• INSTRUCTIONS TO FOLLOW:
Continue the issue thread about the Silva taxonomy parsing error, starting right after its final sentence.

• PASSAGE TO READ:
Error when parsing Silva taxonomies #129

antgonza · 2019-11-22T04:00:50Z

This is more an FYI as this was previously reported in QIIME2: https://forum.qiime2.org/t/qiime-taxa-filter-table-error/3947/10

If you try to use Silva based taxonomies you get this error:

There was an issue with viewing the artifact merged_seqs-taxonomy-silva.qza as QIIME 2 Metadata:

  CategoricalMetadataColumn does not support values with leading or trailing whitespace characters. Column 'Taxon' has the following value: 'D_0__Bacteria;D_1__Gemmatimonadetes;D_2__Gemmatimonadetes;D_3__Gemmatimonadales;D_4__Gemmatimonadaceae;D_5__Gemmatimonas;D_6__uncultured bacterium '

fedarko · 2020-06-15T23:36:56Z

@antgonza I'm working on testing that this error is resolved right now -- do you happen to still have the data that caused this lying around?

I think this addresses biocore#129, at least to the extent that we can handle this without messing with QIIME 2. But I'm not closing it until I can verify (if poss.) that the original error is rectified.

see biocore#129

fedarko · 2020-06-16T18:53:03Z

Ok, updates on this: I can replicate the error @antgonza reported by, in QIIME 2 2019.7, running qiime metadata tabulate on the taxonomy file he was using (thanks for sharing it with me!). In QIIME 2 2019.10, the error is fixed, and the taxonomy file can be viewed as metadata without the error. I confirmed also that generating an Empress visualization from @antgonza's files works without an error in QIIME 2 2019.10.*

This is because the issue causing this problem was fixed in the 2019.10 version of QIIME 2, so I've just updated the README accordingly to request that users use at least that version. Just to be super extra careful, I've also added tests that verify that leading/trailing whitespace (including testing the exact D_5__Gemmatimonas annotation above) are handled properly.

• DATA:
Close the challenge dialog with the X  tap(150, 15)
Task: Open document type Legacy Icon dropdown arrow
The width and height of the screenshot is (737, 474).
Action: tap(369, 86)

• EXPECTED ANSWER:
So I think we can close this issue when the feature metadata branch (to which the above changes have been made) is merged in.

* (I had to generate the visualization on barnacle, since my computer killed the Empress python code... when I tried to view the resulting QZV on chrome, my browser wouldn't load it after ~5 minutes so I just gave up. However, the visualization was at least generated successfully. This is more motivation for improving the tool's performance as discussed in #74, #151, etc.)

antgonza · 2020-06-16T19:04:37Z

Thank you @fedarko!

BTW the shared files are from a meta-analysis from 3 host types (rats, mice, human) and only 5 qiita studies ... highlighting the importance of fixing/improving those other issues!

antgonza · 2020-06-16T19:06:31Z

Thinking about this, @fedarko, @ElDeveloper should those performance issues be part of the alpha release?

ElDeveloper · 2020-06-16T20:56:29Z

@esayyari is working on a PR to make loading times faster. We should be able to hear more updates from him soon.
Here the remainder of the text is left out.